Could you write out each of the records below exactly?
_ _ _ _ _ _ _
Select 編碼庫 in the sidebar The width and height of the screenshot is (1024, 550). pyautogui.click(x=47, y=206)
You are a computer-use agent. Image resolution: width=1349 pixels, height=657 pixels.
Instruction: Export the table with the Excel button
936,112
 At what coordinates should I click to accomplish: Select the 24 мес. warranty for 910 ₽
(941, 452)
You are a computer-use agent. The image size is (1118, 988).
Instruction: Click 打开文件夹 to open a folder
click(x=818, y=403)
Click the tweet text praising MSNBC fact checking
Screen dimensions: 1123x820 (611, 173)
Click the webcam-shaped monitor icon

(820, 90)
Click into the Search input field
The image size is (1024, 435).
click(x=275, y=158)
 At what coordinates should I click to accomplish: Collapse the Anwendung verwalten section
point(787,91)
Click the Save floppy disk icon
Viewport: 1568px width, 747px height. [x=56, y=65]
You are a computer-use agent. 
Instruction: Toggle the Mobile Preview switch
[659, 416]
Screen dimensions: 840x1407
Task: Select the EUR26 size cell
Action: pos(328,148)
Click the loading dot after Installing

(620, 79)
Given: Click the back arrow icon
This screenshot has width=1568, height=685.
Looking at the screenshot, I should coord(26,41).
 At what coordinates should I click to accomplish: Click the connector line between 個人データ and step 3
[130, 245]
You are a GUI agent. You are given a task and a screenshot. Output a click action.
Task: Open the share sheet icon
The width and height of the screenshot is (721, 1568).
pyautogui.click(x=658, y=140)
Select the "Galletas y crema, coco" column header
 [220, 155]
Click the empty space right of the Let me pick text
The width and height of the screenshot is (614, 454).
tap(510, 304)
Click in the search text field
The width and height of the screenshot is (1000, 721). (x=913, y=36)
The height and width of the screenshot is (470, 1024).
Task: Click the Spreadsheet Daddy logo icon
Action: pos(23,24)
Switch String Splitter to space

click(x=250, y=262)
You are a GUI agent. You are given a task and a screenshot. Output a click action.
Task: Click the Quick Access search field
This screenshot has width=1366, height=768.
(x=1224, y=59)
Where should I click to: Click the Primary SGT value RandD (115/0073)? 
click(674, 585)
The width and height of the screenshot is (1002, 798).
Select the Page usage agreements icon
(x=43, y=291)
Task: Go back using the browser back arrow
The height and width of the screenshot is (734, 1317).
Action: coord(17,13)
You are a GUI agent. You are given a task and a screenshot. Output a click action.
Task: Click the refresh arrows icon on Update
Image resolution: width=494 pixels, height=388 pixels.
_ _ _ _ _ _ _
= RESPONSE AREA =
Select 編碼庫 in the sidebar The width and height of the screenshot is (1024, 550). pyautogui.click(x=47, y=206)
You are a computer-use agent. Image resolution: width=1349 pixels, height=657 pixels.
Instruction: Export the table with the Excel button
936,112
 At what coordinates should I click to accomplish: Select the 24 мес. warranty for 910 ₽
(941, 452)
You are a computer-use agent. The image size is (1118, 988).
Instruction: Click 打开文件夹 to open a folder
click(x=818, y=403)
Click the tweet text praising MSNBC fact checking
Screen dimensions: 1123x820 (611, 173)
Click the webcam-shaped monitor icon

(820, 90)
Click into the Search input field
The image size is (1024, 435).
click(x=275, y=158)
 At what coordinates should I click to accomplish: Collapse the Anwendung verwalten section
point(787,91)
Click the Save floppy disk icon
Viewport: 1568px width, 747px height. [x=56, y=65]
You are a computer-use agent. 
Instruction: Toggle the Mobile Preview switch
[659, 416]
Screen dimensions: 840x1407
Task: Select the EUR26 size cell
Action: pos(328,148)
Click the loading dot after Installing

(620, 79)
Given: Click the back arrow icon
This screenshot has width=1568, height=685.
Looking at the screenshot, I should coord(26,41).
 At what coordinates should I click to accomplish: Click the connector line between 個人データ and step 3
[130, 245]
You are a GUI agent. You are given a task and a screenshot. Output a click action.
Task: Open the share sheet icon
The width and height of the screenshot is (721, 1568).
pyautogui.click(x=658, y=140)
Select the "Galletas y crema, coco" column header
 [220, 155]
Click the empty space right of the Let me pick text
The width and height of the screenshot is (614, 454).
tap(510, 304)
Click in the search text field
The width and height of the screenshot is (1000, 721). (x=913, y=36)
The height and width of the screenshot is (470, 1024).
Task: Click the Spreadsheet Daddy logo icon
Action: pos(23,24)
Switch String Splitter to space

click(x=250, y=262)
You are a GUI agent. You are given a task and a screenshot. Output a click action.
Task: Click the Quick Access search field
This screenshot has width=1366, height=768.
(x=1224, y=59)
Where should I click to: Click the Primary SGT value RandD (115/0073)? 
click(674, 585)
The width and height of the screenshot is (1002, 798).
Select the Page usage agreements icon
(x=43, y=291)
Task: Go back using the browser back arrow
The height and width of the screenshot is (734, 1317).
Action: coord(17,13)
You are a GUI agent. You are given a task and a screenshot. Output a click action.
Task: Click the refresh arrows icon on Update
Image resolution: width=494 pixels, height=388 pixels.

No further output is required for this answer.